- Request
Change "column header" to "column heading" in the lines of the items below. Start at the first item, end with the line containing "Action: (x=260, y=220)", reproduce only those lines, and leave all other text unchanged.

Collected data entries
◆ ◆ ◆

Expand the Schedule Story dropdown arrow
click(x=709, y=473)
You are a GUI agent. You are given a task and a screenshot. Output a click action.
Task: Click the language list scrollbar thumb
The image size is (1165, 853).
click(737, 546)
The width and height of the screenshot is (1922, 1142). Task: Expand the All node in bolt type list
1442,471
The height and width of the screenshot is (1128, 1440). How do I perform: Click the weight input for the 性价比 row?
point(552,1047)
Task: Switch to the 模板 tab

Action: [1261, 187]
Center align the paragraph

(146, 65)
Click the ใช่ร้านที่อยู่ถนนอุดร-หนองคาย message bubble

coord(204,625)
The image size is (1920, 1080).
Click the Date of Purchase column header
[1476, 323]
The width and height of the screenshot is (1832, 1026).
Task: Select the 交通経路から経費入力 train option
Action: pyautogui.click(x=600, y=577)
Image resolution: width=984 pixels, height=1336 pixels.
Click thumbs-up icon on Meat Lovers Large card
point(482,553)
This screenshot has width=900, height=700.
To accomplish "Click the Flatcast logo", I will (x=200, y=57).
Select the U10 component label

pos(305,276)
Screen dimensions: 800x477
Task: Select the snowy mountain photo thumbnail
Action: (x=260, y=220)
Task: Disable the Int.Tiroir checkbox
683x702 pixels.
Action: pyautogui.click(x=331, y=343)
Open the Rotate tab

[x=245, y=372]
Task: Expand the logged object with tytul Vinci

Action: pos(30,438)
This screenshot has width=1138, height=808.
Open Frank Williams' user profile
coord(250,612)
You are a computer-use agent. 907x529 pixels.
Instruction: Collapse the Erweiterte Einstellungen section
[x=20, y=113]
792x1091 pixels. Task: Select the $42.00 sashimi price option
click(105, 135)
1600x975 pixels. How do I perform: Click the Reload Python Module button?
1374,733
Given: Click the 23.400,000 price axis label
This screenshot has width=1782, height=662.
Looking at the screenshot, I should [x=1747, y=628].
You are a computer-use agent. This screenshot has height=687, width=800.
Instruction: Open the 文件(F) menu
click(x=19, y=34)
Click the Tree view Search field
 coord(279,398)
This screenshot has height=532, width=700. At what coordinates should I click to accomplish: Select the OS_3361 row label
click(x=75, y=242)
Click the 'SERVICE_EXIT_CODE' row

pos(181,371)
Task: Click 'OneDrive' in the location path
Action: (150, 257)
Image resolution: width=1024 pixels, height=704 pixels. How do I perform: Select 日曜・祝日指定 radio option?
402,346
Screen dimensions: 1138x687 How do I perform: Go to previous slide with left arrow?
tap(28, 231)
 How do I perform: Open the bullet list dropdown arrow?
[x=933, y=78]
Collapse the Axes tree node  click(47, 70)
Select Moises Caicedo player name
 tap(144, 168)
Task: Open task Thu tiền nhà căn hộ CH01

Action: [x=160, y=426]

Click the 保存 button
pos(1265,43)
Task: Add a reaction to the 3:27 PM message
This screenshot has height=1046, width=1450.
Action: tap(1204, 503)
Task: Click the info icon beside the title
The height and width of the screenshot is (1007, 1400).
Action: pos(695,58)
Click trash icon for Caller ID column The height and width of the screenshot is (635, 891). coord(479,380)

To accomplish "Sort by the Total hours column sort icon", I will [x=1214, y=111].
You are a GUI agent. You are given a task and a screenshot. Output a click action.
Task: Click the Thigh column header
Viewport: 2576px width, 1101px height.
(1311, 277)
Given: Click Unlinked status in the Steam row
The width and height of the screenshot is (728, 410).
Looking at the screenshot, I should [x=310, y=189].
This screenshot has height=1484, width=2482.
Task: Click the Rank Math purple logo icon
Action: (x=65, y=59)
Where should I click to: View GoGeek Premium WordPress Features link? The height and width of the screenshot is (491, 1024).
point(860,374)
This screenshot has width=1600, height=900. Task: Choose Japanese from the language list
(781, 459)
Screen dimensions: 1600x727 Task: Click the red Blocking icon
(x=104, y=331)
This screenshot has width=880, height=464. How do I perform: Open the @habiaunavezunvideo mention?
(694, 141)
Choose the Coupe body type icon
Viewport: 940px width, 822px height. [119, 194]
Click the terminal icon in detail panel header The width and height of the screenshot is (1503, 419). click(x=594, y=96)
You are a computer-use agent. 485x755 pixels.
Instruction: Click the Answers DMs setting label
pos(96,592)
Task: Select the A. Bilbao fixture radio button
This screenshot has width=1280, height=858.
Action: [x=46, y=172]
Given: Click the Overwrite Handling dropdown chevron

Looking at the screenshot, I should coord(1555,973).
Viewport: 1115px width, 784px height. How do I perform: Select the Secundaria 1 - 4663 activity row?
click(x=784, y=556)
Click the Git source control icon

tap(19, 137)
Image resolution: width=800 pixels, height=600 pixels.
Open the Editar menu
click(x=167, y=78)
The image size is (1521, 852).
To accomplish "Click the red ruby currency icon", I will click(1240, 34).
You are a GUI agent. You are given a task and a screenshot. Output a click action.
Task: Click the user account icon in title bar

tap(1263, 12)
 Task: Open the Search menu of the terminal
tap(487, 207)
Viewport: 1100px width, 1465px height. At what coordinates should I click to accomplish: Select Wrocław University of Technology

◆ ◆ ◆

- Output of the task
Expand the Schedule Story dropdown arrow
click(x=709, y=473)
You are a GUI agent. You are given a task and a screenshot. Output a click action.
Task: Click the language list scrollbar thumb
The image size is (1165, 853).
click(737, 546)
The width and height of the screenshot is (1922, 1142). Task: Expand the All node in bolt type list
1442,471
The height and width of the screenshot is (1128, 1440). How do I perform: Click the weight input for the 性价比 row?
point(552,1047)
Task: Switch to the 模板 tab

Action: [1261, 187]
Center align the paragraph

(146, 65)
Click the ใช่ร้านที่อยู่ถนนอุดร-หนองคาย message bubble

coord(204,625)
The image size is (1920, 1080).
Click the Date of Purchase column heading
[1476, 323]
The width and height of the screenshot is (1832, 1026).
Task: Select the 交通経路から経費入力 train option
Action: pyautogui.click(x=600, y=577)
Image resolution: width=984 pixels, height=1336 pixels.
Click thumbs-up icon on Meat Lovers Large card
point(482,553)
This screenshot has width=900, height=700.
To accomplish "Click the Flatcast logo", I will (x=200, y=57).
Select the U10 component label

pos(305,276)
Screen dimensions: 800x477
Task: Select the snowy mountain photo thumbnail
Action: (x=260, y=220)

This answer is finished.